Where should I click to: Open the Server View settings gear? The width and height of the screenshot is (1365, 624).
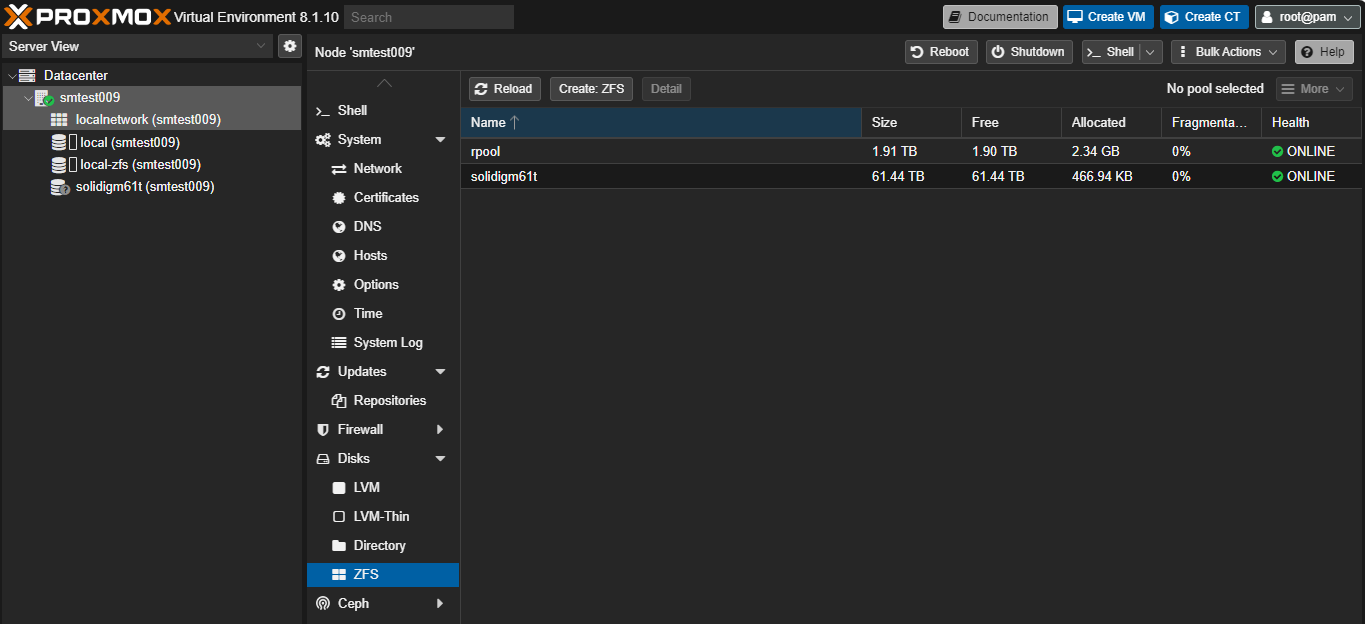click(289, 46)
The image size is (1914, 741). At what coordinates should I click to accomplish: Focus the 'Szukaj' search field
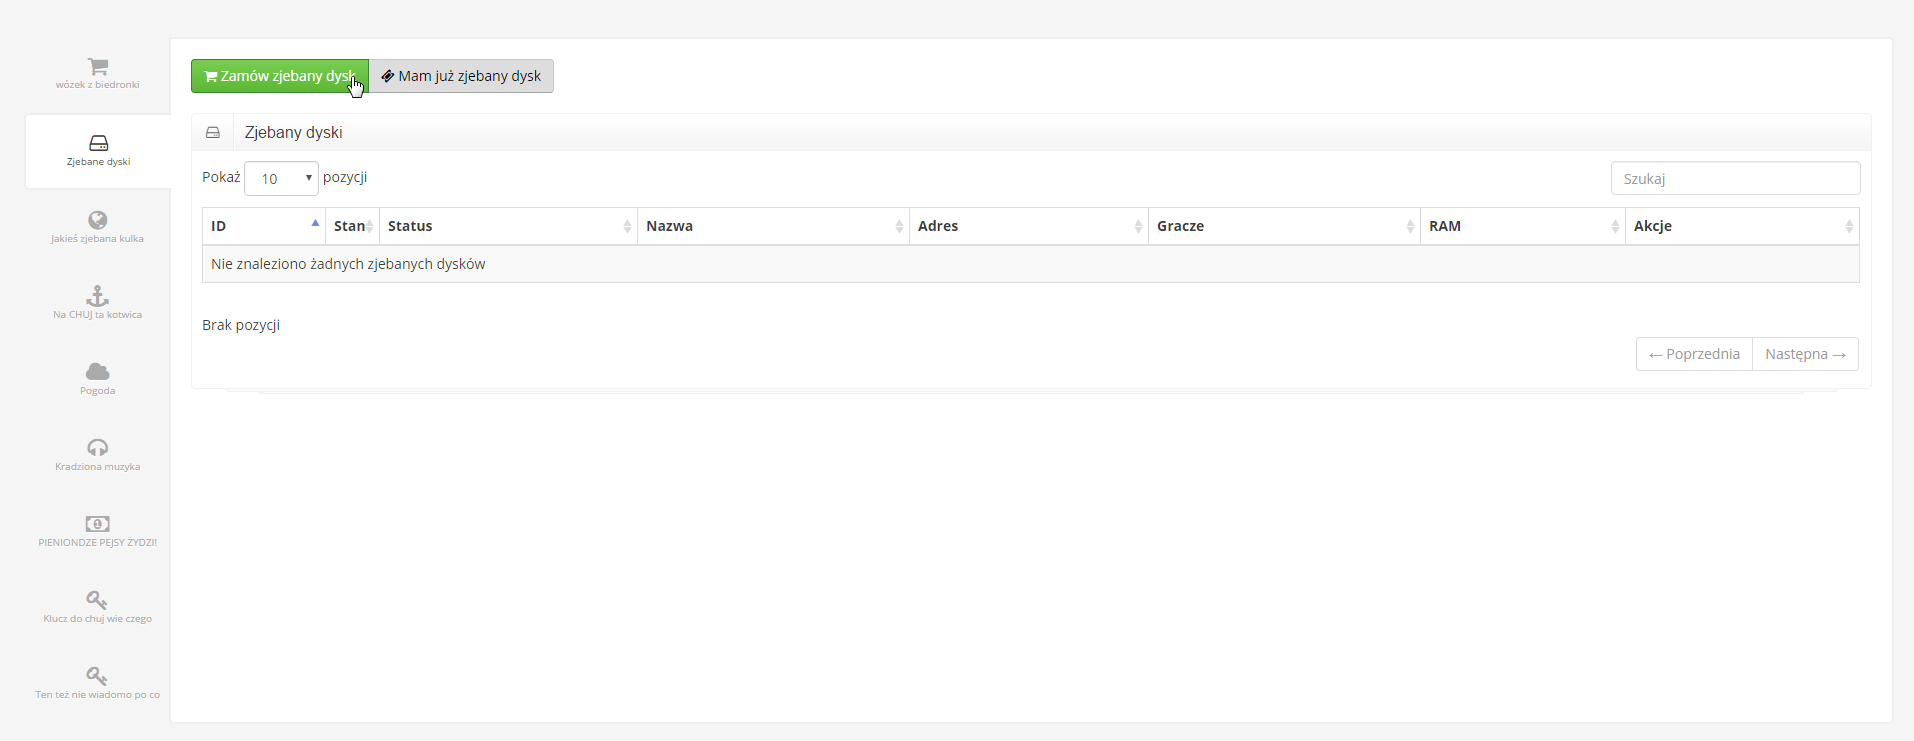pos(1735,179)
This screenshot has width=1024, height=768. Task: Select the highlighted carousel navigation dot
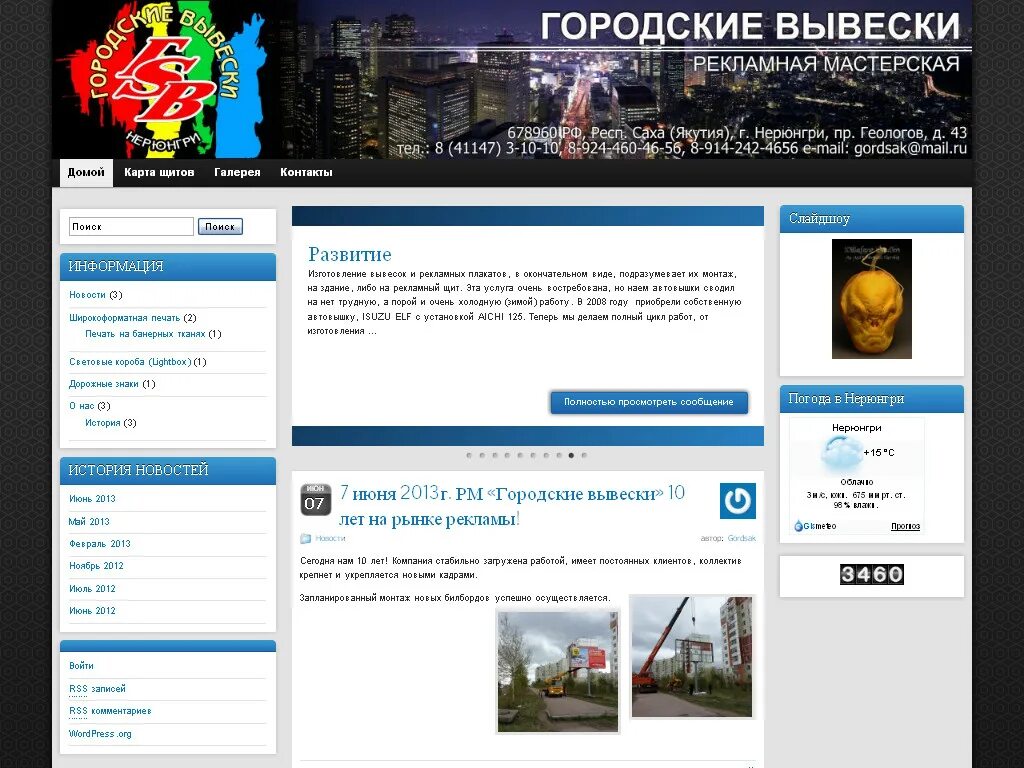point(570,455)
-- -- --
# Task instructions
Excluding pictures, print all lines above exactly.

# Task output
Where should I click to: Open the Server View settings gear? The width and height of the screenshot is (1365, 624).
click(289, 46)
The image size is (1914, 741). At what coordinates should I click to accomplish: Focus the 'Szukaj' search field
pos(1735,179)
This screenshot has width=1024, height=768. Task: Select the highlighted carousel navigation dot
point(570,455)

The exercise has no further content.